October is National Cybersecurity Awareness Month. Tosibox CEO Jarno Limnéll took some time to answer questions about the cybersecurity risks and what people in similar roles should look for. Limnéll, who is an internationally known cybersecurity expert and frequent lecturer on the subject, took over as Tosibox CEO in August 2018.
P&S: What is your background as it relates to cybersecurity?
Limnéll: I have been working with security for 25 years—as an officer in the Armed Forces, as a university professor, as the director of cybersecurity at Stonesoft and McAfee, and now as CEO of Tosibox. As digitalization has proceeded quickly during the last 10 years, I’ve focused on security issues in the digital world, which essentially defines what cybersecurity is today. As digital and physical security become more and more intertwined, it is now essential to think about a more comprehensive approach to security in general.
P&S: What are the CEOs/presidents of companies not doing as it relates to cybersecurity?
Limnéll: I’ve noticed leadership not taking cybersecurity issues seriously enough and not having enough understanding of the strategic points related to this topic. We have to remember that today, every company—literally—is a software company and if the security is not taken care of, you will lose business since you will lose your customer’s trust. Cybersecurity efforts must be monitored and improved all the time since the opportunities and threats of the digital environment are changing rapidly.
P&S: How can that be rectified?
Limnéll: The key point here is to understand how cybersecurity affects your business. Over the years, I’ve had lengthy discussions with several executives, talking about how cybersecurity affects their brand value, business continuity and especially their customers’ trust. When they find answers to these issues, it’s easier to understand the value of cybersecurity. Having strategic commitment and guidance is extremely important, otherwise we get stuck thinking only about the technical details of cybersecurity.
P&S: How can CEOs/presidents/OEMs train or educate themselves on cybersecurity?

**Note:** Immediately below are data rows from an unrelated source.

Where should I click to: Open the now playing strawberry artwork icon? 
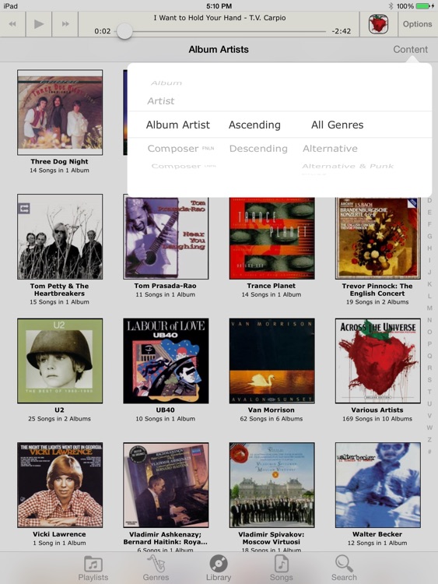point(378,24)
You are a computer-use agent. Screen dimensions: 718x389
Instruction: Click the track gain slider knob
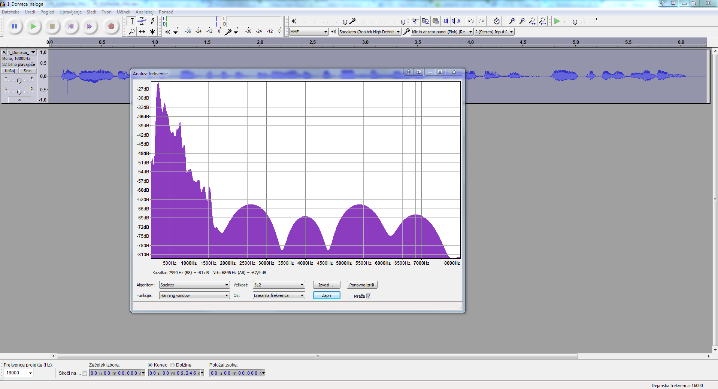(x=19, y=81)
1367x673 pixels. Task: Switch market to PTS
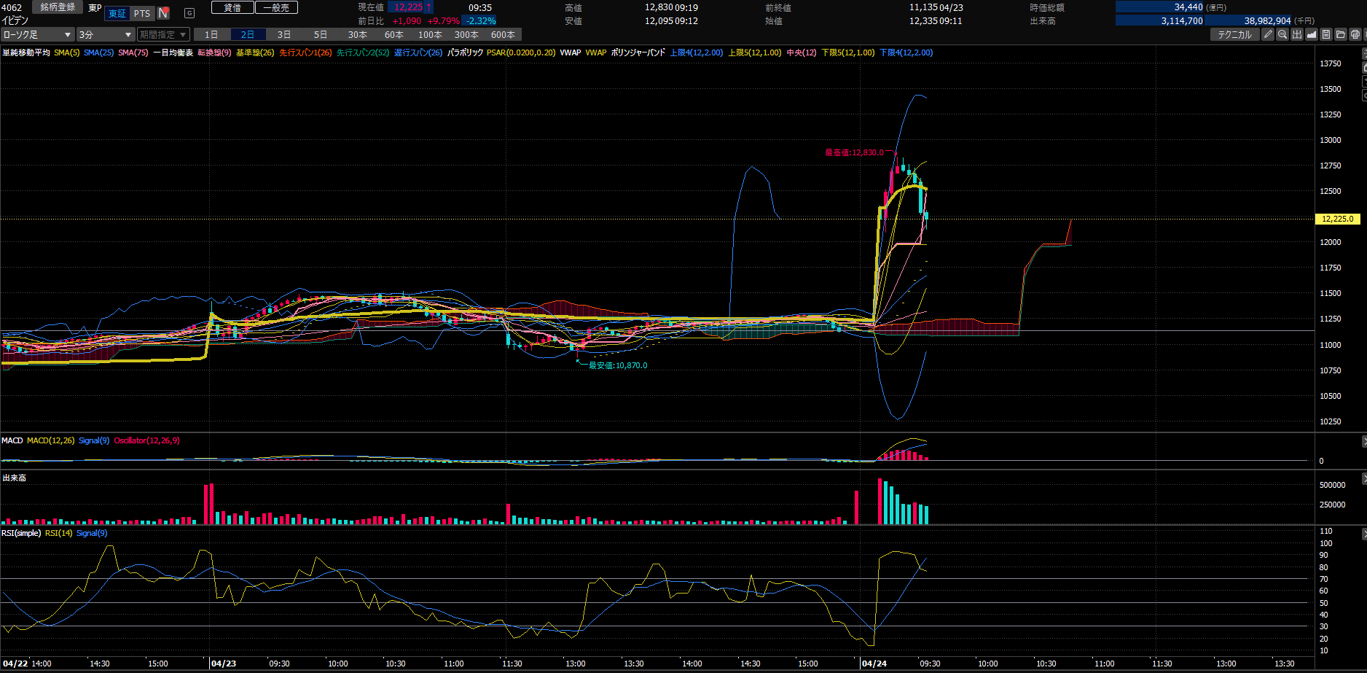(142, 13)
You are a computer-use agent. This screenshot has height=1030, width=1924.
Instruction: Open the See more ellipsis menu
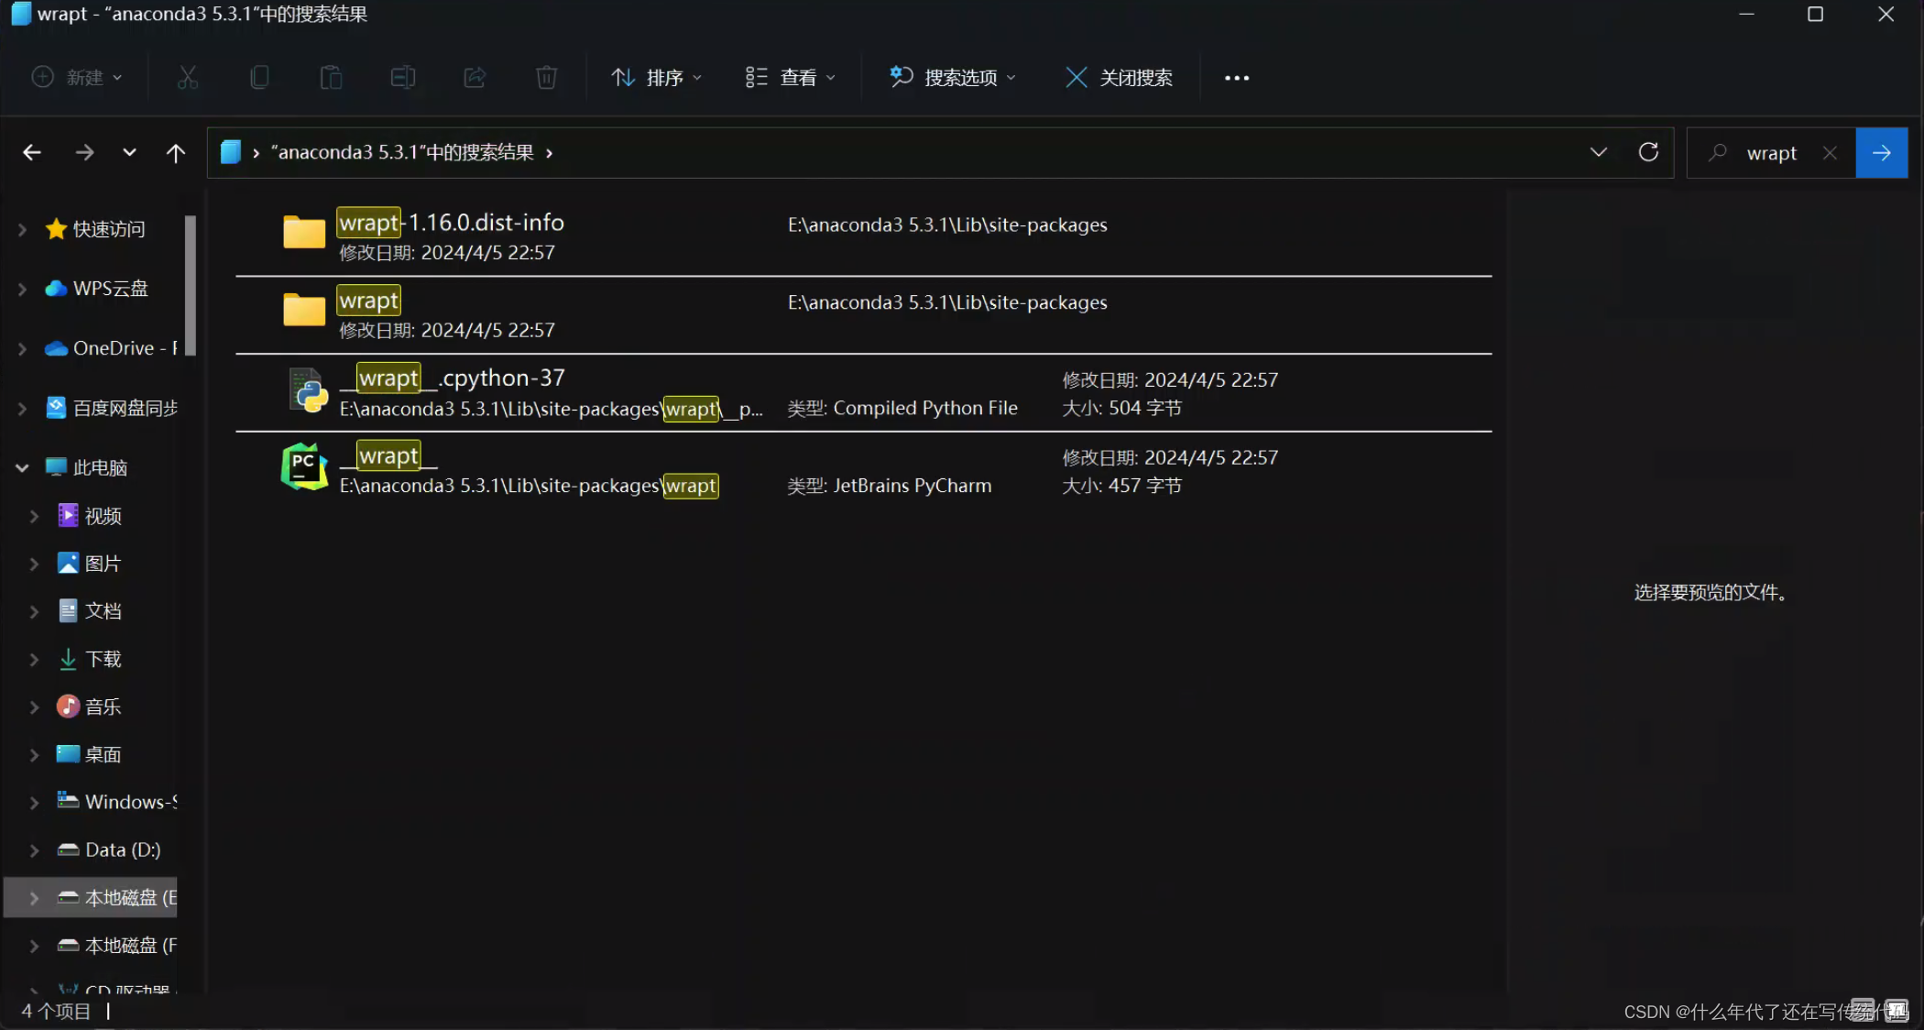coord(1236,77)
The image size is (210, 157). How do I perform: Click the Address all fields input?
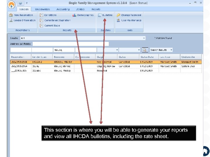click(x=71, y=44)
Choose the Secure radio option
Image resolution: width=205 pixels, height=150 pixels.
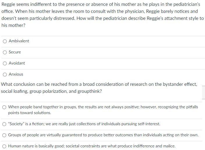tap(5, 53)
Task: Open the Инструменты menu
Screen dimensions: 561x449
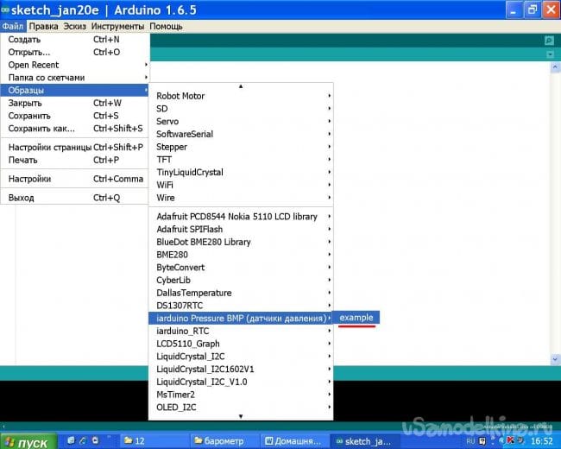Action: point(117,26)
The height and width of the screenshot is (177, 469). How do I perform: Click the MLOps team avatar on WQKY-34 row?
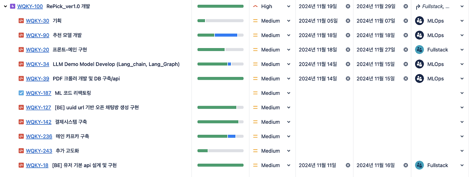(419, 64)
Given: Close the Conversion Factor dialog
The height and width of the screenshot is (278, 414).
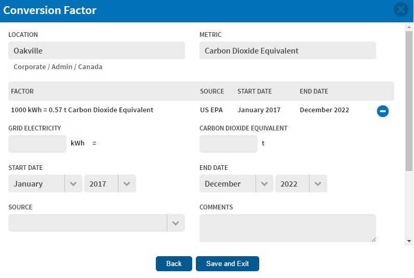Looking at the screenshot, I should pos(401,9).
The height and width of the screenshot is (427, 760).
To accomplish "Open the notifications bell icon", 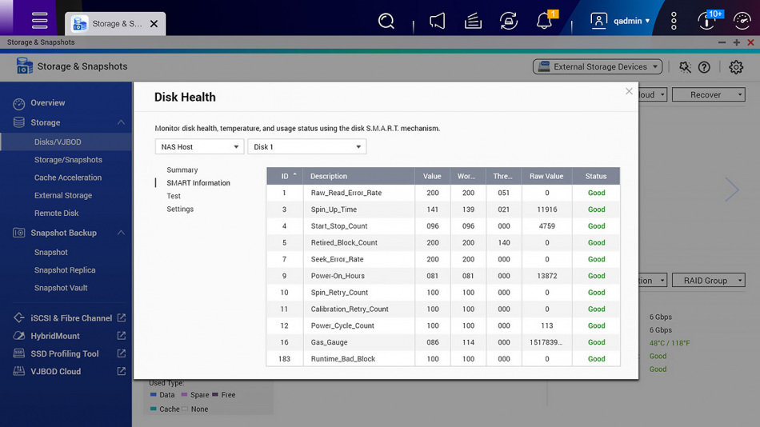I will 545,22.
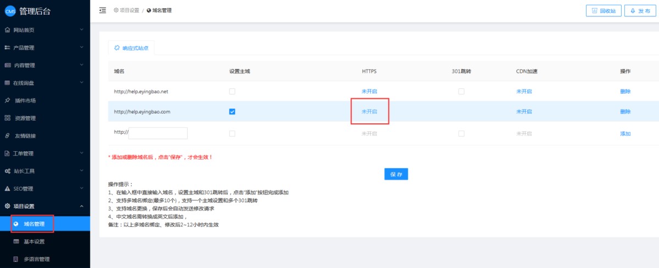Viewport: 659px width, 268px height.
Task: Toggle 301跳转 checkbox for help.eyingbao.net
Action: [461, 92]
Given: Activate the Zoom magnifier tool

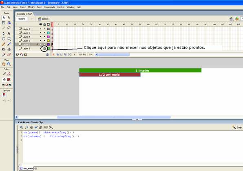Looking at the screenshot, I should pyautogui.click(x=9, y=64).
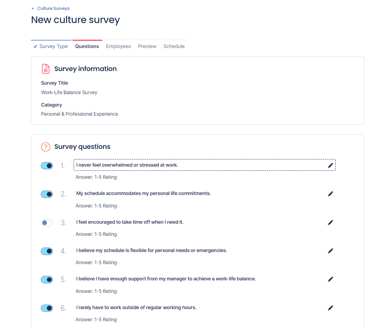Toggle off question 2 switch
This screenshot has height=328, width=392.
pyautogui.click(x=47, y=194)

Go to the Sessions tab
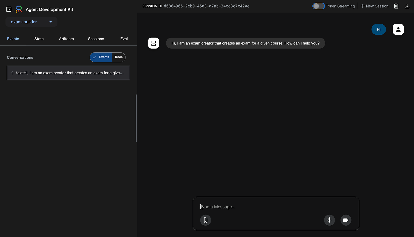96,39
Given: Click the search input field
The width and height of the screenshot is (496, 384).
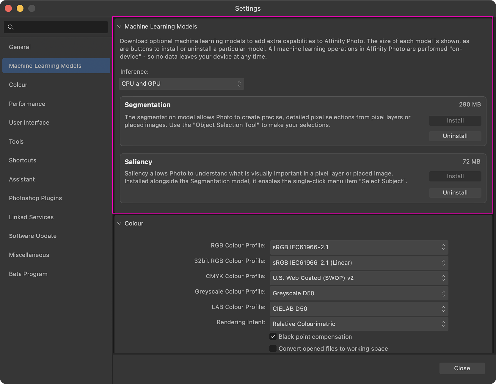Looking at the screenshot, I should (56, 27).
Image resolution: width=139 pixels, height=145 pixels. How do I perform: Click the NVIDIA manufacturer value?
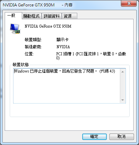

Limnéll: The first thing they need to do is to add cybersecurity issues to the agenda at every board or executive management team meeting. Then, I always recommend inviting inside and outside experts to challenge your thoughts and to help you look at what you're actually protecting, against who, and how you’re able to make cybersecurity a competitive advantage. I have also noted executives attending cybersecurity educational events, which is good.
P&S: How has the rise of IoT impacted the threat of cyberattacks?
Limnéll: We are only at the dawn of the internet of things (IoT) era. Eventually, everything will be connected to internet, which in turn will increase the attack surface. The most important point here is that whatever we are connecting to the internet, security must be built in through a process that I call responsible technology development. We need to continuously improve and evolve the way we can prevent cyberattacks.
P&S: For pump systems, cybersecurity seems like a safety imperative, not a choice. What industries are most at risk?
Limnéll: When we talk about cybersecurity, we’re talking about how to protect our societies, businesses and our daily life. Cybersecurity is part of all vital functions in our societies, which means that risk exists everywhere, no matter what industry we’re talking about. At the moment, however, the main malicious interest is targeting power supplies, the financial sector and the health care industry.
P&S: If a small municipality is just starting a cybersecurity program for its water treatment plant or power grid, what are the first steps they need to take?
Limnéll: First, it is important to evaluate two things: define what you're protecting and what the threats are that you may face. From a protection point of view, once you have a good understanding of these two issues, you can then train your team members to monitor and mitigate risk. I also recommend making sure that every digital access point and IoT enabled device at the plant is secured, especially if a remote operating system is in use.